§ **TASK PROMPT**
Write out the data below exactly as it appears, without the pictures.

§ **DATA EXCERPTS**
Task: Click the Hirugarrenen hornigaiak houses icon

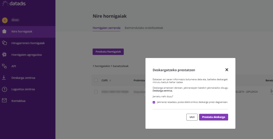Action: click(x=4, y=43)
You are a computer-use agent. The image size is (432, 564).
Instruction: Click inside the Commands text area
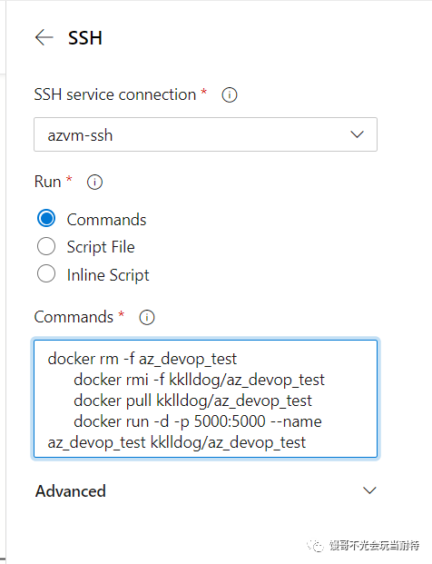(205, 399)
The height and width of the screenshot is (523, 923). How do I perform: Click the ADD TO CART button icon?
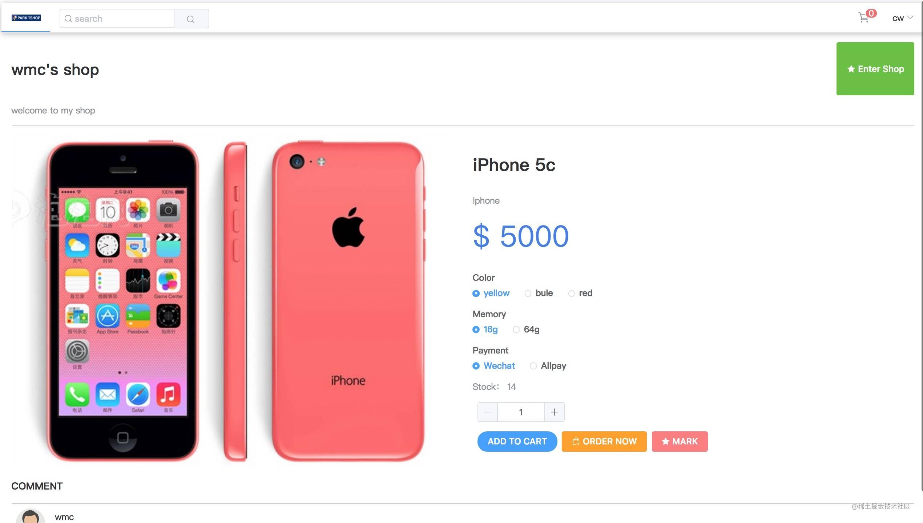(x=517, y=441)
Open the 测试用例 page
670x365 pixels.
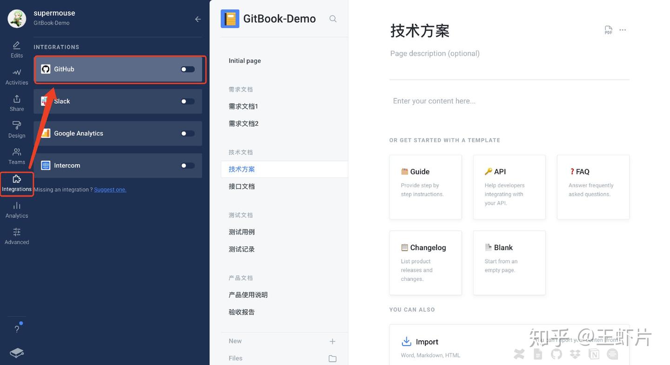pyautogui.click(x=241, y=232)
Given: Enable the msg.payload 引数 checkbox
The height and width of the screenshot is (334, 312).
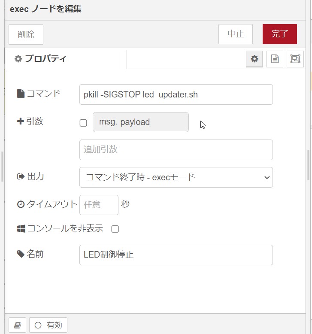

§ **TASK RESULT**
Task: Click the Hirugarrenen hornigaiak houses icon

Action: click(x=4, y=43)
You are a computer-use agent. The image size is (432, 564).
Instruction: Click inside the Commands text area
(205, 399)
The height and width of the screenshot is (523, 923). How do I perform: Click the ADD TO CART button icon?
(x=517, y=441)
Open the 测试用例 page
670x365 pixels.
pyautogui.click(x=241, y=232)
Given: Enable the msg.payload 引数 checkbox
The height and width of the screenshot is (334, 312).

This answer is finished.